SOURCE RECORDS Start Marker

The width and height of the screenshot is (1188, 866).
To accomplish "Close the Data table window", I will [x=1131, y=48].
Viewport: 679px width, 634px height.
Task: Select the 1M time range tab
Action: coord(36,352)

SOURCE RECORDS End Marker

TASK TO COMPLETE
Send back each record exactly as it stands.

SOLUTION TO THE PROBLEM
The width and height of the screenshot is (1188, 866).
To accomplish "Close the Data table window", I will [x=1131, y=48].
Viewport: 679px width, 634px height.
Task: Select the 1M time range tab
Action: coord(36,352)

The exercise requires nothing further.